→ **Exercise instructions**
Produce exactly the lines starting at the one containing "Возврат (13, 2445)" and ending at the last line of the material, with nothing added.

→ **Dataset records**
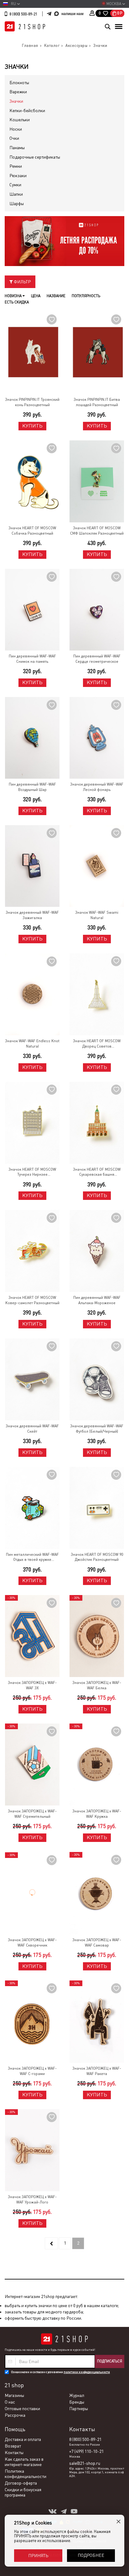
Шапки (16, 194)
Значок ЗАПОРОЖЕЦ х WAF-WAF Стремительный (32, 1814)
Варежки (18, 91)
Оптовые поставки (22, 2408)
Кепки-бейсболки (27, 110)
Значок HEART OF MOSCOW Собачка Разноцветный (32, 531)
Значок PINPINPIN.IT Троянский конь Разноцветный (32, 402)
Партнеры (78, 2408)
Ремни (15, 166)
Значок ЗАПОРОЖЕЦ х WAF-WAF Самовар (96, 1942)
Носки (15, 129)
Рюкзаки (18, 175)
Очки (14, 138)
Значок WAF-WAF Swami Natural (96, 915)
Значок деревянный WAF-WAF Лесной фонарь (96, 787)
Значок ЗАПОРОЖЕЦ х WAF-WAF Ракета (96, 2071)
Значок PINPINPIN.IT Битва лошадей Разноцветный (97, 402)
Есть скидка (17, 302)
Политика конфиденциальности (25, 2474)
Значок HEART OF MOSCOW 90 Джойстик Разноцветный (97, 1557)
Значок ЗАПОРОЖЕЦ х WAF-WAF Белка (96, 1685)
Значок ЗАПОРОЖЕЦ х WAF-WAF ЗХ (32, 1685)
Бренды (76, 2401)
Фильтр (22, 281)
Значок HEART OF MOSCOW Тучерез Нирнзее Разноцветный (32, 1172)
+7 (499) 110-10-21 (86, 2451)
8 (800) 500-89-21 (23, 14)
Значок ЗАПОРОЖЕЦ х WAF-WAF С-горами (32, 2071)
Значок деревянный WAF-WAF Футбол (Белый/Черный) (96, 1429)
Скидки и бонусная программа (23, 2492)
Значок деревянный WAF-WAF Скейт (32, 1429)
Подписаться (109, 2361)
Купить (32, 426)
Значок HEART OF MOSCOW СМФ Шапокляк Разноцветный (97, 531)
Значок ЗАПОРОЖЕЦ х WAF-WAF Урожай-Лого (32, 2199)
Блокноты (19, 82)
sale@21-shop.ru (84, 2463)
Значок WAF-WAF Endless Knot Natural (32, 1043)
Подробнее (91, 2555)
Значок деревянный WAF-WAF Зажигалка (32, 915)
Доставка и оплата (23, 2439)
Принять (38, 2555)
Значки (16, 101)
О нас (10, 2401)
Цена (35, 296)
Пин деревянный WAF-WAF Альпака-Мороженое (97, 1300)
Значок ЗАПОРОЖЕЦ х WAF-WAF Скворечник (32, 1942)
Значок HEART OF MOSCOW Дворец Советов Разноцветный (97, 1044)
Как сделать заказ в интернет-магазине (24, 2462)
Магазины (14, 2395)
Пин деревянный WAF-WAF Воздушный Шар (32, 787)
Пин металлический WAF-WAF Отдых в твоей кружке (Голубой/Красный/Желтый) (32, 1557)
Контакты (14, 2452)
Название (56, 296)
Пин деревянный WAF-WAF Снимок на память (32, 659)
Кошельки (19, 119)
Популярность (86, 296)
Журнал (76, 2395)
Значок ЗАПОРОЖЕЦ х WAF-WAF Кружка (96, 1814)
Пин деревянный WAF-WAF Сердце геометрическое (97, 659)
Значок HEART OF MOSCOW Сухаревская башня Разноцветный (97, 1172)
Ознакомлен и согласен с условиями (60, 2372)
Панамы (17, 147)
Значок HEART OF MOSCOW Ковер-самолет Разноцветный (32, 1300)
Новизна (14, 296)
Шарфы (16, 203)
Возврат (13, 2445)
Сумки (15, 184)
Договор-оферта (21, 2483)
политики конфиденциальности (87, 2372)
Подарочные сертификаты (34, 157)
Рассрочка (15, 2415)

→ **Task result**
Возврат (13, 2445)
Сумки (15, 184)
Договор-оферта (21, 2483)
политики конфиденциальности (87, 2372)
Подарочные сертификаты (34, 157)
Рассрочка (15, 2415)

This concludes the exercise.